::: Provided data
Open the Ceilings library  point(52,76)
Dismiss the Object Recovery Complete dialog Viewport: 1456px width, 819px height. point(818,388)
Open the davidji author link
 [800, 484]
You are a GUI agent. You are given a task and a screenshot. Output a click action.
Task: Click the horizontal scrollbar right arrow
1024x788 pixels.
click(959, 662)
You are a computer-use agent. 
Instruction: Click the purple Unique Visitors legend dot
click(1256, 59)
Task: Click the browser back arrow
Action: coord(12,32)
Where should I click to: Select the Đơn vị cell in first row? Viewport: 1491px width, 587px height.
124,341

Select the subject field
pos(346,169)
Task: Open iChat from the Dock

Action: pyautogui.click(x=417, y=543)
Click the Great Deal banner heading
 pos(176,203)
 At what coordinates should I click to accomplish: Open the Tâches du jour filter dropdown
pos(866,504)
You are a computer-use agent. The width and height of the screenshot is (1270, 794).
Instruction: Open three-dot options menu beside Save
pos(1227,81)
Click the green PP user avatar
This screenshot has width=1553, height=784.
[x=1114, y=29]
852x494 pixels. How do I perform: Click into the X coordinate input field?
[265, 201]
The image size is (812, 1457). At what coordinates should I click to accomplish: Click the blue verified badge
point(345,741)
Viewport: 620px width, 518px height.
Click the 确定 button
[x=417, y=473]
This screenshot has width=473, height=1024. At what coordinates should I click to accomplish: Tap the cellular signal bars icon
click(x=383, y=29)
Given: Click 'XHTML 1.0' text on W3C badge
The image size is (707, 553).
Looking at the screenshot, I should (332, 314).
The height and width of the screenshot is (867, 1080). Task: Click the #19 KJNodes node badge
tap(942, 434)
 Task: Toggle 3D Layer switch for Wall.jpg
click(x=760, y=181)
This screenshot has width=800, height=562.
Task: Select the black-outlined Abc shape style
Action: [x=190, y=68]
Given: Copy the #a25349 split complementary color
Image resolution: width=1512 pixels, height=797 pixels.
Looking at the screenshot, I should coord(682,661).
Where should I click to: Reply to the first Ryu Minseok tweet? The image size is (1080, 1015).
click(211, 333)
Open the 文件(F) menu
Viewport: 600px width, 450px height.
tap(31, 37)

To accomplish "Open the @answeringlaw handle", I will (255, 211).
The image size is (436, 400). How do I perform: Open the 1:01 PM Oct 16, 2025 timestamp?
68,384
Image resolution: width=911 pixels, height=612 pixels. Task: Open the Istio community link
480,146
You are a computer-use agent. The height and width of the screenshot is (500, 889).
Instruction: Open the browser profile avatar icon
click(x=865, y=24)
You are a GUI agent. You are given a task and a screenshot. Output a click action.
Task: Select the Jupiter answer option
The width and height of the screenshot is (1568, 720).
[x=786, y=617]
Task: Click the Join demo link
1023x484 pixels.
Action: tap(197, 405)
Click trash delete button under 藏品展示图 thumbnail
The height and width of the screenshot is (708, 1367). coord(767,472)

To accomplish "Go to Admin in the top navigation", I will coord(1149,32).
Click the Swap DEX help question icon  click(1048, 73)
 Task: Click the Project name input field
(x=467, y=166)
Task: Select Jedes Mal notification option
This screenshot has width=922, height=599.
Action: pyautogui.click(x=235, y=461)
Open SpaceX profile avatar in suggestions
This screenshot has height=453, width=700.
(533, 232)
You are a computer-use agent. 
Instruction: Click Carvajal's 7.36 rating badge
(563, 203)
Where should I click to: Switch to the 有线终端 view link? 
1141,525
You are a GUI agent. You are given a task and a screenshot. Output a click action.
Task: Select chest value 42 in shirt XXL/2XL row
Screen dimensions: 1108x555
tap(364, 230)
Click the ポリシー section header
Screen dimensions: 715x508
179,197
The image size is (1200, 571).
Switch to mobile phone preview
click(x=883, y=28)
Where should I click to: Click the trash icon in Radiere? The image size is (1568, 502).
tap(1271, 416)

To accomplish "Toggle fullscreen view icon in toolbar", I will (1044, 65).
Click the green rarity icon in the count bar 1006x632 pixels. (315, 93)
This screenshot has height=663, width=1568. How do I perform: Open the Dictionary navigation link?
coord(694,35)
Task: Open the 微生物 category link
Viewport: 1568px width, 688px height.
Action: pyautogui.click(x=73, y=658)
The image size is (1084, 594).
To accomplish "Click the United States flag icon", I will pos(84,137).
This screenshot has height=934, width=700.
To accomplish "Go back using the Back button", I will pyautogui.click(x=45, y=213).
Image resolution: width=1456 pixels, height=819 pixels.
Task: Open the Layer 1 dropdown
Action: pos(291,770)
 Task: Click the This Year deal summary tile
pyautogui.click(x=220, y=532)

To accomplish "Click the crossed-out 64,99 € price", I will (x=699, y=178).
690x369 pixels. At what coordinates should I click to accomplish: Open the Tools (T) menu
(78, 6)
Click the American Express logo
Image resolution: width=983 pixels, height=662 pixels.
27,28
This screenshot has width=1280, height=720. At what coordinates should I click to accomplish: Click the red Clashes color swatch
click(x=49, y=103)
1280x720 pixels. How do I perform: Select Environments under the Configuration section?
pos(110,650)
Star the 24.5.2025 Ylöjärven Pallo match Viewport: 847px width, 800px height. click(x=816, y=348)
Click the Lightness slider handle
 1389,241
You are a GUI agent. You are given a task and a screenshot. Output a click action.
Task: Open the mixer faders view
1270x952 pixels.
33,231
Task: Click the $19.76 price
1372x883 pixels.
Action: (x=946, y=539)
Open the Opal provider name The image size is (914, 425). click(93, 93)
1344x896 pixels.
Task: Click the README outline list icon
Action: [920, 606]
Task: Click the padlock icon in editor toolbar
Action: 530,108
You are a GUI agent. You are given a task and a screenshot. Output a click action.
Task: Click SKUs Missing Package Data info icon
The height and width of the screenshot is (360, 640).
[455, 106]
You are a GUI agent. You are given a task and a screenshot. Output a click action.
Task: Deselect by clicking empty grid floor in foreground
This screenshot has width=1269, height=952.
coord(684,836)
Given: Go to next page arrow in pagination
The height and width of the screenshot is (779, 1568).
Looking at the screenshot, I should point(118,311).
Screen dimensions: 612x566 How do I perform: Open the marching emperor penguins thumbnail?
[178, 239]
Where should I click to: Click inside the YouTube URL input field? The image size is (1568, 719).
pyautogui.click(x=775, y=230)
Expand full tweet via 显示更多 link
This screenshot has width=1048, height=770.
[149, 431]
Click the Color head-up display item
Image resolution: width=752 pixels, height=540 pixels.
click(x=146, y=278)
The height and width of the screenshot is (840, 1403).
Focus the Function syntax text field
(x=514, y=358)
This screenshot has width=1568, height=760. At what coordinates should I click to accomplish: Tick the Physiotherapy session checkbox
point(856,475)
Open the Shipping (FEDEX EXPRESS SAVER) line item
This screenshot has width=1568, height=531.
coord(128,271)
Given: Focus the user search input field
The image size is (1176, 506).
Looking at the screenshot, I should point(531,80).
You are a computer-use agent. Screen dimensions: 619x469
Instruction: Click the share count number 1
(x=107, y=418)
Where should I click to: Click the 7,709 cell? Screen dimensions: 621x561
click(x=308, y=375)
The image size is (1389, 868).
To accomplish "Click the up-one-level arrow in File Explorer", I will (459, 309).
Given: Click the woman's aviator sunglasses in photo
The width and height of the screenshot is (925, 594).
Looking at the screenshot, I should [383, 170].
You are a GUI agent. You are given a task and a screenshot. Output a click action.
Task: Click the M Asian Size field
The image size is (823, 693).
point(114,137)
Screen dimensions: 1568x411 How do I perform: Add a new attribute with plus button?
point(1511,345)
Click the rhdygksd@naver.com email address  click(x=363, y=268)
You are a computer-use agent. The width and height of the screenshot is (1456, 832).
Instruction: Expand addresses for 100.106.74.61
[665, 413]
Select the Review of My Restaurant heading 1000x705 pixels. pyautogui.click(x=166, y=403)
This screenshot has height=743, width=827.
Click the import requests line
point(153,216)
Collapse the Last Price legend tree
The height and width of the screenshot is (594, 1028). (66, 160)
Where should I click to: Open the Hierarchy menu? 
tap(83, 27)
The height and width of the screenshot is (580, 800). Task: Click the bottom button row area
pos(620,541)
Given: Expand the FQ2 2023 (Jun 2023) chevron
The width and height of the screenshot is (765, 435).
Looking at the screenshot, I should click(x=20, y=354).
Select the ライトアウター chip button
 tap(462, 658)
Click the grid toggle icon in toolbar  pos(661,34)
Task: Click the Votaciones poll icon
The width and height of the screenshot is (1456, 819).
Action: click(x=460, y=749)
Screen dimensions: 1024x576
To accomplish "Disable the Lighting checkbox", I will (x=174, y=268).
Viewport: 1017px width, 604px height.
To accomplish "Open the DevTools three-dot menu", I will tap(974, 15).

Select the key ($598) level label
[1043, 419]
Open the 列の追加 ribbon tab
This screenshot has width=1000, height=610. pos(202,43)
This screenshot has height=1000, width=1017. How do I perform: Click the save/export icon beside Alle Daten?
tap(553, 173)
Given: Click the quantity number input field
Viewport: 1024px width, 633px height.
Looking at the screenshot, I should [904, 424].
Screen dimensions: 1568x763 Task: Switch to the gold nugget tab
::::::
▶ **Work to complete**: Convert the records above, everything from the line containing "Open the 列の追加 ribbon tab" down to the line containing "Looking at the screenshot, I should [904, 424].", into a two-column CSV with the columns input and output. Put each text and its answer in one quoted field, with line breaks replaced by spaces.

▶ **Expected answer**:
input,output
"Open the 列の追加 ribbon tab","This screenshot has width=1000, height=610. pos(202,43)"
"This screenshot has height=1000, width=1017. How do I perform: Click the save/export icon beside Alle Daten?","tap(553, 173)"
"Given: Click the quantity number input field Viewport: 1024px width, 633px height.","Looking at the screenshot, I should [904, 424]."